- Iron ore futures fall as much as 2.3%
- Spot 62% iron ore dips to $87 per tonne
- BHP Group iron ore output up 6.3% in Q3
BEIJING, April 21 (Reuters) - Chinese iron ore futures fell in early trade on Tuesday, retreating from a more than 8-1/2-month closing high hit in the previous session, on concerns about surplus supply of the steelmaking raw material as the coronavirus hit demand outside China.
"Steel production cuts outside China are making it even more a single horse race than it already was," according to a Morgan Stanley research note, which warned of rising risks that cargoes not required by smaller importers could be dumped on China's shores.
"China is less in need of additional ore... the diversion of shipments would more likely translate into rising port inventories," it added.
BHP Group (BHP) BHPB.L reported a 6.3% gain in third-quarter iron ore production and maintained its annual forecast at 273-286 million tonnes, despite an expectation of a sharp drop in global steel output excluding China.
The most-traded September contract of iron ore on the Dalian Commodity Exchange DCIOcv1 declined as much as 2.3% to 605 yuan ($85.40) per tonne.
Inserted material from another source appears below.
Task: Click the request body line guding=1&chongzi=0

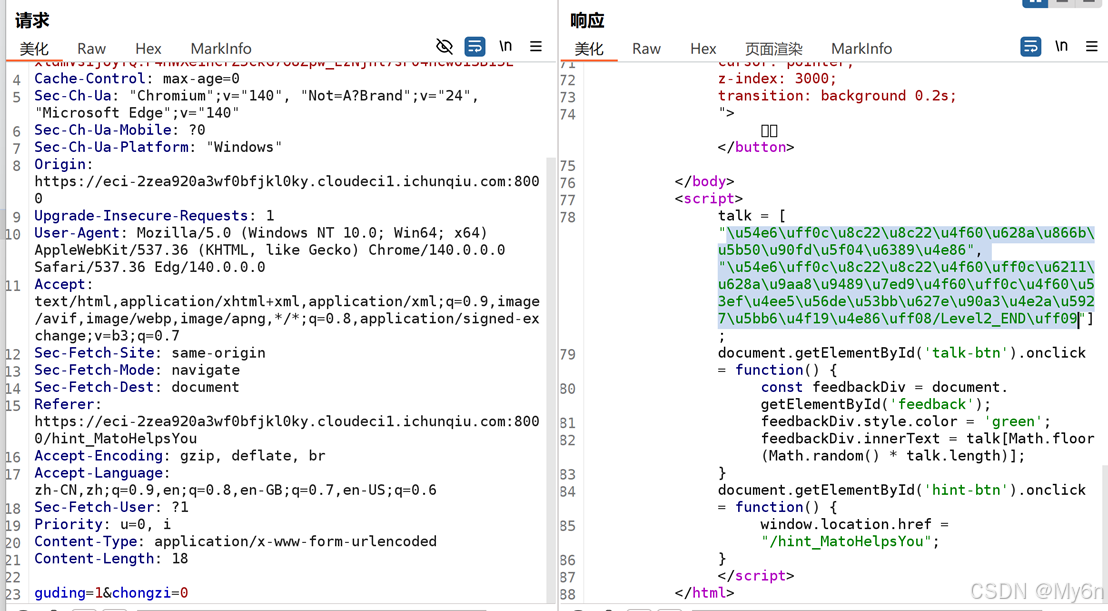Action: click(111, 593)
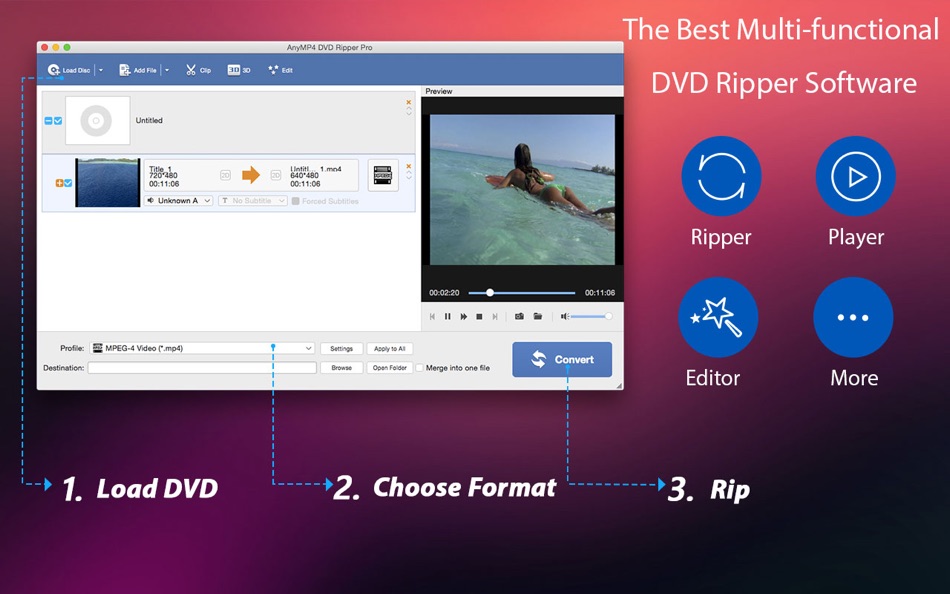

It was down 1.9% to 608 yuan by 0215 GMT.
Prices for spot cargoes of iron ore with 62% iron content fell to $87 per tonne on Monday.
Other steelmaking raw materials also fell, with Dalian coking coal DJMcv1 losing 1.2% to 1,119 yuan per tonne, while coke DCJcv1 dived 2.3% to 1,673 yuan per tonne.
FUNDAMENTALS
- Construction rebar on the Shanghai Futures Exchange SRBcv1 , for October delivery, dropped 1.76% to 3,324 yuan per tonne.
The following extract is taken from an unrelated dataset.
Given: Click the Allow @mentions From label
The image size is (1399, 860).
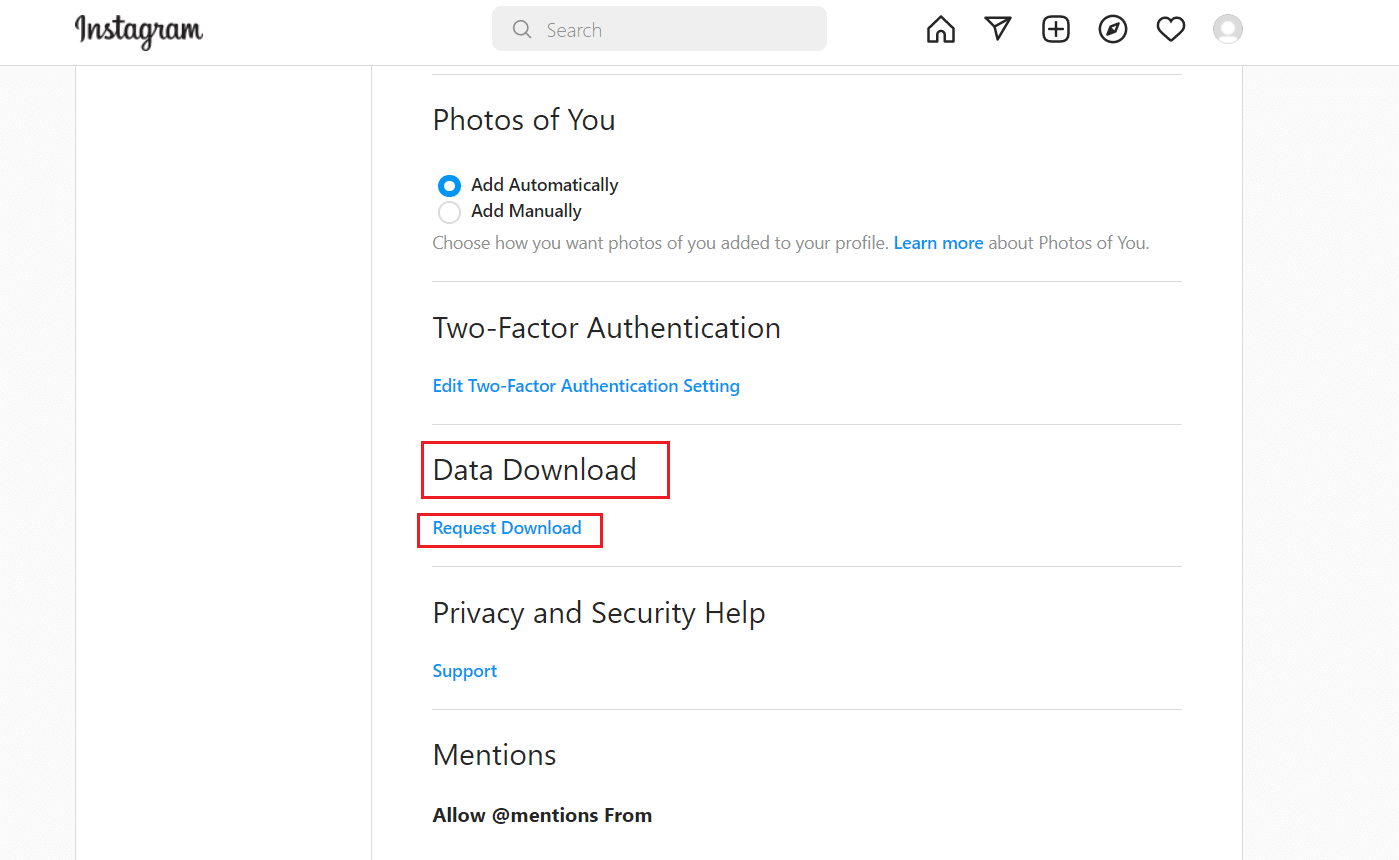Looking at the screenshot, I should (542, 815).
- Hot-rolled coil SHHCcv1 fell 1.6% to 3,180 yuan per tonne.
- Shanghai stainless steel SHSScv1 , for June delivery, edged down 0.5% to 13,140 yuan per tonne.
- More than 2.41 million people have been reported to be infected by the novel coronavirus globally and 165,854 have died, according to a Reuters tally.
- Traders desperate to avoid owning oil fled the markets on Monday, sending crude futures into negative territory for the first time ever, in recognition that the coronavirus pandemic has sapped demand for fuel and there is not enough storage for the massive glut of oil present on U.S. soil.
- China has plenty of room for manoeuvre in its macroeconomic policy to cushion against the impact of the coronavirus, officials at the National Development and Reform Commission (NDRC) said on Monday.
- China's central bank said it would conduct a bill swap operation on Tuesday to support the issuance and liquidity of perpetual bonds issued by banks to replenish capital.